WHAT YOU WILL DO »
Copy the listing below word for word, leaving every line and every character unchanged.

EXTRACTED ENTRIES »
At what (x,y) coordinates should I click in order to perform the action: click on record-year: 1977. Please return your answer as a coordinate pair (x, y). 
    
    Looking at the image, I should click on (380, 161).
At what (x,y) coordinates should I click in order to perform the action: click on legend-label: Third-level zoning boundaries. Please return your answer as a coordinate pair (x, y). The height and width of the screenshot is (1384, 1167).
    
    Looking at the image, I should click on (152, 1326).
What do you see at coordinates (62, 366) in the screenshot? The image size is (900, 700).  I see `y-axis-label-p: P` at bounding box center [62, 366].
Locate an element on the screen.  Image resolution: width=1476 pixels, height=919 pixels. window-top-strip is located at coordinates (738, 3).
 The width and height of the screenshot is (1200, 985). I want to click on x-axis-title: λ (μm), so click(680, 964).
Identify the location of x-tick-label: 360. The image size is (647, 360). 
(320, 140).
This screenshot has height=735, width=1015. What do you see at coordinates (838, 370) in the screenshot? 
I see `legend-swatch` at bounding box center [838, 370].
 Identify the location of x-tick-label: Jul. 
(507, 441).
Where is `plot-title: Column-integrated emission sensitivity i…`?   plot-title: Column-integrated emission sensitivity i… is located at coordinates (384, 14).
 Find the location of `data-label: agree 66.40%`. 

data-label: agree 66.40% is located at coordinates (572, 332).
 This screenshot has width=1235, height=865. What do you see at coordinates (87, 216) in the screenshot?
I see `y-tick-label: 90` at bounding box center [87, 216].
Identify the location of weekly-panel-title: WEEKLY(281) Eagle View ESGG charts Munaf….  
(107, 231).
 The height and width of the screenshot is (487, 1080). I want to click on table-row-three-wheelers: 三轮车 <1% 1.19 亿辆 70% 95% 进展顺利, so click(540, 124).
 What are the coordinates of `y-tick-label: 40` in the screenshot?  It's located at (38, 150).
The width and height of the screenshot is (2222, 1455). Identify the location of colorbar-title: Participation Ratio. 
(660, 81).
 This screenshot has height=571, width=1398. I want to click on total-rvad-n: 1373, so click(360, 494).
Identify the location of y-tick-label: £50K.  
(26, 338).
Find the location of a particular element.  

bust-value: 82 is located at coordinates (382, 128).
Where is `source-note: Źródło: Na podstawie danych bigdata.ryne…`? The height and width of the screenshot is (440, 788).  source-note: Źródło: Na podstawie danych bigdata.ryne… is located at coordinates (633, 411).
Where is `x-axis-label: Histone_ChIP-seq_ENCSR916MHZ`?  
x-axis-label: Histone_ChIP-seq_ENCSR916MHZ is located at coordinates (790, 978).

TASK ANSWER »
At what (x,y) coordinates should I click in order to perform the action: click on record-year: 1977. Please return your answer as a coordinate pair (x, y). 
    
    Looking at the image, I should click on (380, 161).
At what (x,y) coordinates should I click in order to perform the action: click on legend-label: Third-level zoning boundaries. Please return your answer as a coordinate pair (x, y). The height and width of the screenshot is (1384, 1167).
    
    Looking at the image, I should click on (152, 1326).
What do you see at coordinates (62, 366) in the screenshot? The image size is (900, 700).  I see `y-axis-label-p: P` at bounding box center [62, 366].
Locate an element on the screen.  Image resolution: width=1476 pixels, height=919 pixels. window-top-strip is located at coordinates (738, 3).
 The width and height of the screenshot is (1200, 985). I want to click on x-axis-title: λ (μm), so click(680, 964).
Identify the location of x-tick-label: 360. The image size is (647, 360). 
(320, 140).
This screenshot has height=735, width=1015. What do you see at coordinates (838, 370) in the screenshot? 
I see `legend-swatch` at bounding box center [838, 370].
 Identify the location of x-tick-label: Jul. 
(507, 441).
Where is `plot-title: Column-integrated emission sensitivity i…`?   plot-title: Column-integrated emission sensitivity i… is located at coordinates (384, 14).
 Find the location of `data-label: agree 66.40%`. 

data-label: agree 66.40% is located at coordinates (572, 332).
 This screenshot has width=1235, height=865. What do you see at coordinates (87, 216) in the screenshot?
I see `y-tick-label: 90` at bounding box center [87, 216].
Identify the location of weekly-panel-title: WEEKLY(281) Eagle View ESGG charts Munaf….  
(107, 231).
 The height and width of the screenshot is (487, 1080). I want to click on table-row-three-wheelers: 三轮车 <1% 1.19 亿辆 70% 95% 进展顺利, so click(540, 124).
 What are the coordinates of `y-tick-label: 40` in the screenshot?  It's located at (38, 150).
The width and height of the screenshot is (2222, 1455). Identify the location of colorbar-title: Participation Ratio. 
(660, 81).
 This screenshot has height=571, width=1398. I want to click on total-rvad-n: 1373, so click(360, 494).
Identify the location of y-tick-label: £50K.  
(26, 338).
Find the location of a particular element.  

bust-value: 82 is located at coordinates (382, 128).
Where is `source-note: Źródło: Na podstawie danych bigdata.ryne…`? The height and width of the screenshot is (440, 788).  source-note: Źródło: Na podstawie danych bigdata.ryne… is located at coordinates (633, 411).
Where is `x-axis-label: Histone_ChIP-seq_ENCSR916MHZ`?  
x-axis-label: Histone_ChIP-seq_ENCSR916MHZ is located at coordinates (790, 978).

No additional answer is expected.